Forgotten Landscapes Partnership

Hills landscape in Blaenavon
Hills landscape in Blaenavon

Landscape Partnerships

Date awarded
Location
Llanyrafon West
Local Authority
Torfaen
Applicant
Torfaen County Borough Council
Award Given
£1610500
“It’s been a marvellous project… they’re a cracking team. I don’t know anyone who’s now against it.”
Blaenavon Commoner
Strong community involvement was at the heart of an ambitious Landscape Partnership scheme to conserve and create better access to the former industrial landscape of the Blaenavon World Heritage.

Blaenavon was designated a World Heritage site in 2000 in recognition of the part it played in the early development of the iron and coal industry in South Wales.

While the heavy industry has now gone, the landscape still bears testament to its former existence. This is evident in historic sites such as the Blaenavon Ironworks and the Big Pit coal mine, monumental spoil heaps that still dominate the valley, disused transport corridors and workers settlements with their rows of housing, schools and community centres.

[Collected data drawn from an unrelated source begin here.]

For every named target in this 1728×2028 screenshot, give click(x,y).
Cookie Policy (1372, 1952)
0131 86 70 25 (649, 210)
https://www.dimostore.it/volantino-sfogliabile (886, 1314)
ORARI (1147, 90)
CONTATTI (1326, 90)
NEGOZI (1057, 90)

The Landscape Partnership scheme extended beyond the boundary of the World Heritage site and will create a better understood and more sensitively managed landscape that will act as a buffer zone around the area.   

The project delivered activities over four and a half years to safeguard the natural and cultural heritage in and around Blaenavon. Local people were encouraged to engage with the landscape in new ways to help change their perceptions of the area and its former industrial heritage. Challenges included tackling anti-social behaviour and crime in the area, finding ways to achieve better management of the uplands and building capacity to support local people through volunteering.

The scheme has helped to integrate the heritage site with the wider surrounding landscape, not only in physical terms through improved physical access, but also through interpreting the landscape and its often forgotten heritage.

The scheme has had a positive impact on partnership working in the area. It has helped stakeholders deliver their aims in more efficient, strategic and creative ways, with better working relationships between staff in different organisations. As a direct result of the Forgotten Landscapes scheme, a buffer zone is now being considered for the World Heritage site.